Elsewhere in his brief, Francisco draws a distinction between laws appropriating money for “certain spending programs” and laws that fund a federal agency’s “operating budget.” Under this distinction, Congress could still provide for perpetual funding for Social Security benefits, so long as it does not permanently fund the actual government employees who run the Social Security program.

These proposed limits, of course, appear nowhere in the Constitution. There is nothing whatsoever in the Appropriations Clause, or in any other provision of the nation’s founding document, which even suggests that spending on law enforcement is subject to different rules than other spending, or that federal employee salaries are treated differently than federal benefits.

In any event, the fact that Francisco proposes two novel limits on federal spending, which would fundamentally alter the United States and its government, and then immediately starts backtracking by coming up with arbitrary ways to draw fences around his proposal, should give the justices an extraordinary amount of pause.

Nothing in Francisco’s brief even resembles a legal argument. It’s just a bunch of made-up rules that, until very recently, no court had ever taken seriously.

So, where on earth do these awful arguments even come from?

The Fifth Circuit’s opinion in Consumer Financial mostly paraphrases Judge Edith Jones’s concurring opinion, in a case called CFPB v. All American Check Cashing (2022), which argues that “for Congress’s power of the purse to meaningfully restrain the executive, appropriations to the executive must be temporally bound.” Francisco’s brief also relies heavily on Jones’s All American opinion.

Jones, who President Ronald Reagan appointed to the Fifth Circuit while she was still a thirtysomething former general counsel to the Texas Republican Party, is known for her harsh and often cruel interpretations of federal law. Among other things, she once ruled that a man could be executed after his court-appointed lawyer fell asleep as many as 10 times during his trial for murder. Jones’s views on sexual harassment will make your skin crawl.

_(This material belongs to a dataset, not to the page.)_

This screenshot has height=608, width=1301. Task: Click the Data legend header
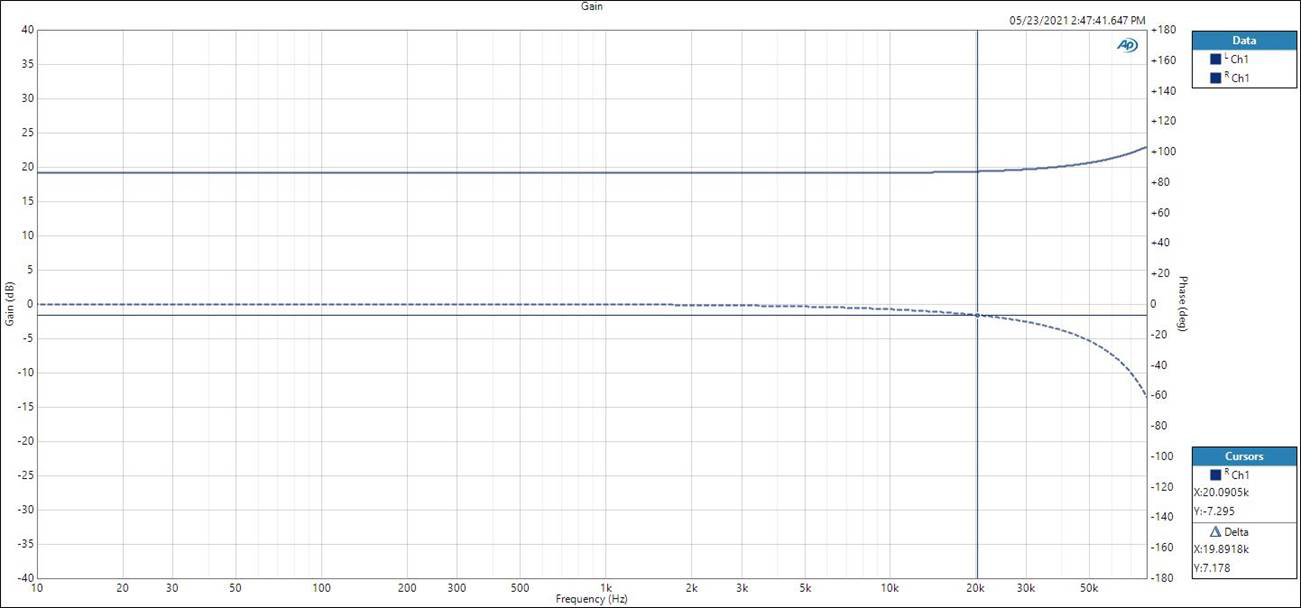coord(1243,41)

Her opinion in All American shows a similar level of sensitivity and rigor. Although it is thick with irrelevant quotes from men discussing the Constitution’s Appropriations Clause — at one point, for example, she quotes James Madison’s statement that “the ‘purse is in the hands of the representatives of the people’ who ‘have the appropriation of all moneys’” — Jones does not appear to cite a single government official, at any level of the federal or any state’s government, who even expressed the idea that the Constitution limits Congress’s power to make permanent appropriations.

Indeed, Jones’s opinion barely demonstrates that any human read the Constitution in this way prior to the All American litigation. Her best evidence that some person, somewhere on the globe, actually had this idea before this lawsuit was filed is a citation to a 1988 law review article, which argues that “Congress abdicates, rather than exercises, its power of the purse if it creates permanent or other open-ended spending authority that effectively escapes periodic legislative review and limitation.”

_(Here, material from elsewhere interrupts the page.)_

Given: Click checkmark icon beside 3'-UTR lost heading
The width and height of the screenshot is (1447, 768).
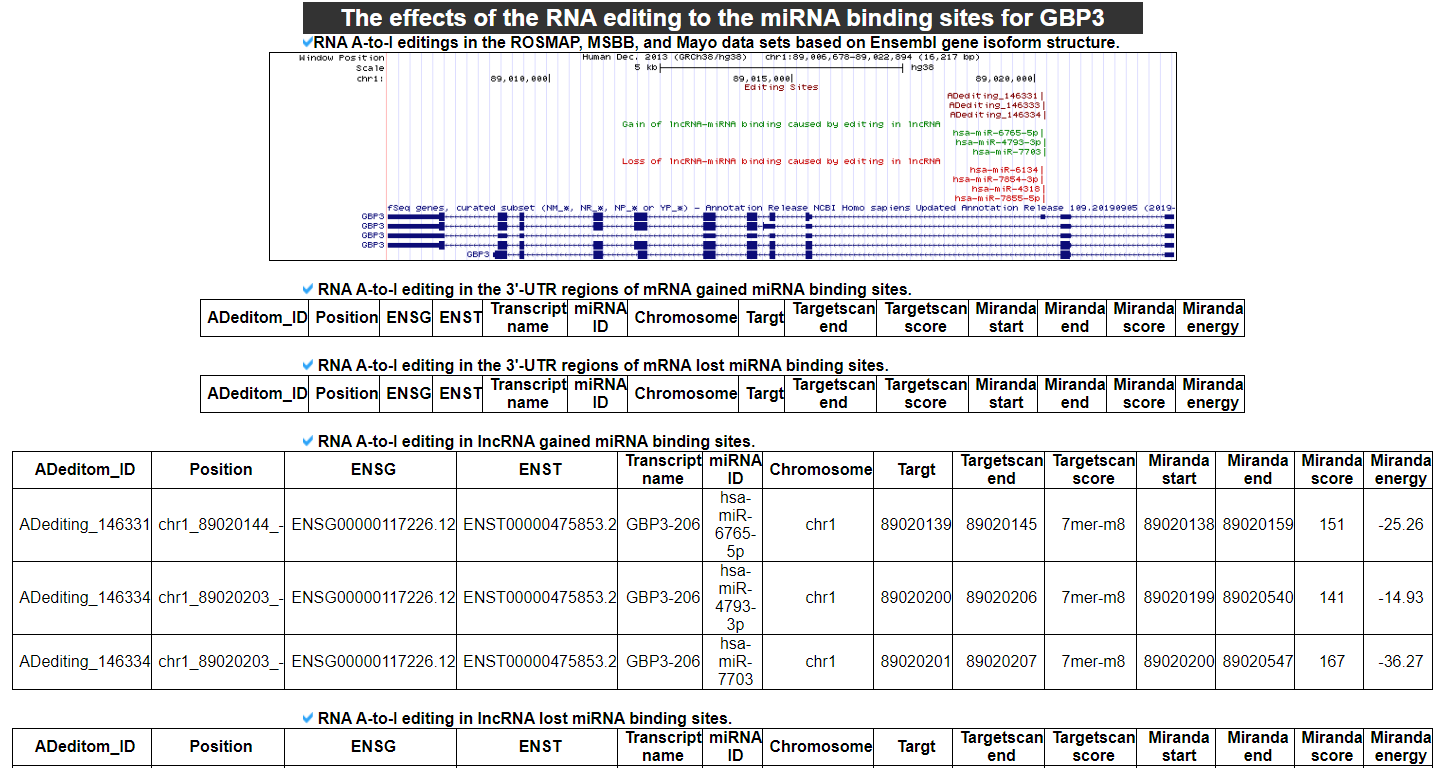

It is far from clear, in other words, whether Edith Jones’s All American opinion would receive a passing grade if a law student submitted it as their final paper in a law school seminar on congressional appropriations, as it offers no meaningful evidence whatsoever for its central claim.

And yet Jones, Francisco, and several other Fifth Circuit judges would endanger the entire nation’s economy over a theory that has no basis in any legal text, and barely any support in all of the scholarship that has ever been produced by the American legal academy since the Constitution took effect in 1789.

Again, it is highly unlikely that five justices will sign onto this madness. But the fact that any judge would sign their name to this verkakte legal theory — and a total of seven Fifth Circuit judges joined either Jones’ All American opinion, the court’s Consumer Protection opinion, or both — raises serious questions about whether those judges are fit to serve.